* ENTRIES SHOWN *
-- -- --

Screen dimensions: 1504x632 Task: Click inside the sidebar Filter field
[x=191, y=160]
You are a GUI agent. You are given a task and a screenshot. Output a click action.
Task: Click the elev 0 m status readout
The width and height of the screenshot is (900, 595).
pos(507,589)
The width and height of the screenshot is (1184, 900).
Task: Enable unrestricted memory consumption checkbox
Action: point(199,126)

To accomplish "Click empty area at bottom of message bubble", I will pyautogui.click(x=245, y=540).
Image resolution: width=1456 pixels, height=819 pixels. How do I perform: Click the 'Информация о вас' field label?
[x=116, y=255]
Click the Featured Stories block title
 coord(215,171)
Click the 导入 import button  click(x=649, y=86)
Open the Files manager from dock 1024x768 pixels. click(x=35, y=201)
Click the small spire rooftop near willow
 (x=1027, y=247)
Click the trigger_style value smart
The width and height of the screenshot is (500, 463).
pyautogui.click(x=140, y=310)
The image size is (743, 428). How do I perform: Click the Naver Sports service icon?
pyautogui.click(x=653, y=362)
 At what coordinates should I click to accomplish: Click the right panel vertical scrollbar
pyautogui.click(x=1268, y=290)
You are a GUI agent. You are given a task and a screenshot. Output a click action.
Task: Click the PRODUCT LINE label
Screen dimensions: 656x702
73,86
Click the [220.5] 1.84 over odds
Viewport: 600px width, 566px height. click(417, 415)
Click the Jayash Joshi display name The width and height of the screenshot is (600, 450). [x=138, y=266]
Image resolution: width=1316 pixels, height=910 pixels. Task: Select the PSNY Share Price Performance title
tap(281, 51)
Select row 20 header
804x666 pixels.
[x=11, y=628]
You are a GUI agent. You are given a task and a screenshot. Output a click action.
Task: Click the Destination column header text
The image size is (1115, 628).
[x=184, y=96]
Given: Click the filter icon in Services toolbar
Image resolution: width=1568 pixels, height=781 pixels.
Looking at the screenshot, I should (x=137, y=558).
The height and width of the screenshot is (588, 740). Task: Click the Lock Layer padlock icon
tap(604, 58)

-- -- --

Once you have read the data above, print all of it again exactly.

Screen dimensions: 1504x632 Task: Click inside the sidebar Filter field
[x=191, y=160]
You are a GUI agent. You are given a task and a screenshot. Output a click action.
Task: Click the elev 0 m status readout
The width and height of the screenshot is (900, 595).
pos(507,589)
The width and height of the screenshot is (1184, 900).
Task: Enable unrestricted memory consumption checkbox
Action: point(199,126)

To accomplish "Click empty area at bottom of message bubble", I will pyautogui.click(x=245, y=540).
Image resolution: width=1456 pixels, height=819 pixels. How do I perform: Click the 'Информация о вас' field label?
[x=116, y=255]
Click the Featured Stories block title
 coord(215,171)
Click the 导入 import button  click(x=649, y=86)
Open the Files manager from dock 1024x768 pixels. click(x=35, y=201)
Click the small spire rooftop near willow
 (x=1027, y=247)
Click the trigger_style value smart
The width and height of the screenshot is (500, 463).
pyautogui.click(x=140, y=310)
The image size is (743, 428). How do I perform: Click the Naver Sports service icon?
pyautogui.click(x=653, y=362)
 At what coordinates should I click to accomplish: Click the right panel vertical scrollbar
pyautogui.click(x=1268, y=290)
You are a GUI agent. You are given a task and a screenshot. Output a click action.
Task: Click the PRODUCT LINE label
Screen dimensions: 656x702
73,86
Click the [220.5] 1.84 over odds
Viewport: 600px width, 566px height. click(417, 415)
Click the Jayash Joshi display name The width and height of the screenshot is (600, 450). [x=138, y=266]
Image resolution: width=1316 pixels, height=910 pixels. Task: Select the PSNY Share Price Performance title
tap(281, 51)
Select row 20 header
804x666 pixels.
[x=11, y=628]
You are a GUI agent. You are given a task and a screenshot. Output a click action.
Task: Click the Destination column header text
The image size is (1115, 628).
[x=184, y=96]
Given: Click the filter icon in Services toolbar
Image resolution: width=1568 pixels, height=781 pixels.
Looking at the screenshot, I should (x=137, y=558).
The height and width of the screenshot is (588, 740). Task: Click the Lock Layer padlock icon
tap(604, 58)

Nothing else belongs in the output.